Protes masyarakat berujung pada pembentukan posko donasi, yang kemudian dibubarkan oleh Satpol PP. Aksi pengamanan logistik di posko, berupa kardus berisi air mineral, memicu bentrokan verbal antara warga dan aparat penegak hukum, semakin menyulut emosi publik.
Rencana demonstrasi besar-besaran pada 13-14 Agustus 2025 pun mengemuka. Warga menuntut peninjauan ulang kebijakan kenaikan PBB, menginginkan transparansi dan dialog terbuka dari pemerintah daerah. Mereka menilai kebijakan tersebut memberatkan warga miskin pedesaan dan UMKM, terutama sektor pertanian yang menjadi tulang punggung perekonomian Kabupaten Pati.
Namun, demonstrasi tersebut akhirnya dibatalkan. Yayak Gundul, Koordinator Gerakan Pati Bersatu, menyatakan pembatalan aksi tersebut setelah pertemuan dengan sejumlah tokoh masyarakat. Informasi ini disampaikan melalui akun Instagram @humaspati.
Menanggapi tekanan publik yang begitu besar, Bupati Sudewo akhirnya membatalkan kebijakan kenaikan PBB-P2 pada 8 Agustus 2025. Informasi ini disampaikan melalui akun Instagram resmi Pemkab Pati, @humaspati.

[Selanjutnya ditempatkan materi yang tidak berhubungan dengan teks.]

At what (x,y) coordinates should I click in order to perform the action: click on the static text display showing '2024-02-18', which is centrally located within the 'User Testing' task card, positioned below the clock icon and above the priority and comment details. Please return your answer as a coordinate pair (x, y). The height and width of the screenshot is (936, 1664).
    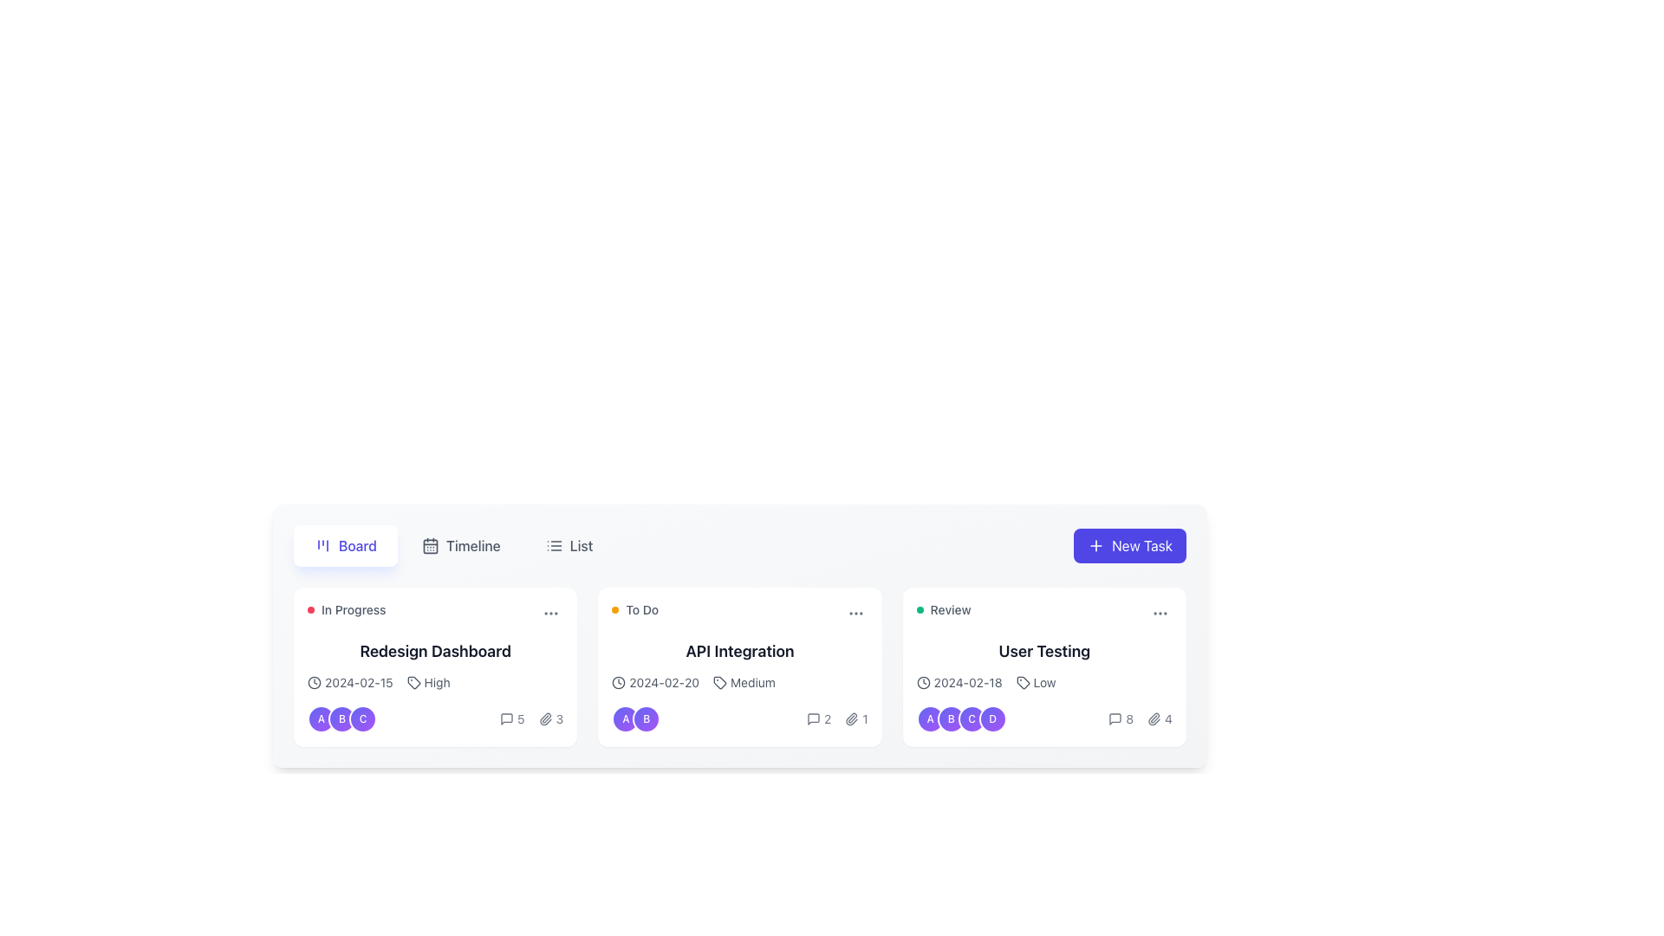
    Looking at the image, I should click on (967, 681).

“Bagi yang sudah terlanjur membayar, selisihnya akan dikembalikan oleh pemerintah, teknisnya akan diatur oleh BPKAD bersama kepala desa,” jelas Sudewo. Pemerintah Kabupaten Pati akan mengembalikan selisih pembayaran PBB kepada warga yang telah membayar dengan tarif baru. Teknis pengembalian akan diatur oleh Badan Pengelolaan Keuangan dan Aset Daerah (BPKAD) bersama kepala desa setempat.
Langkah ini menunjukkan respon pemerintah daerah terhadap tekanan publik. Meskipun awalnya bersikap tegas, akhirnya pemerintah daerah memutuskan untuk mencabut kebijakan yang kontroversial tersebut. Kejadian ini menjadi pelajaran berharga tentang pentingnya dialog dan transparansi dalam pengambilan kebijakan publik, khususnya yang berdampak langsung pada kesejahteraan masyarakat. Ke depan, diharapkan pemerintah daerah lebih memperhatikan aspirasi dan dampak kebijakan terhadap seluruh lapisan masyarakat sebelum mengambil keputusan.
Pemkab Pati perlu melakukan evaluasi menyeluruh atas proses pengambilan keputusan kenaikan PBB tersebut. Transparansi dan partisipasi publik sejak awal dalam proses perencanaan dan pengambilan keputusan sangat penting untuk mencegah kejadian serupa di masa mendatang. Hal ini juga dapat memperkuat kepercayaan masyarakat terhadap pemerintah daerah.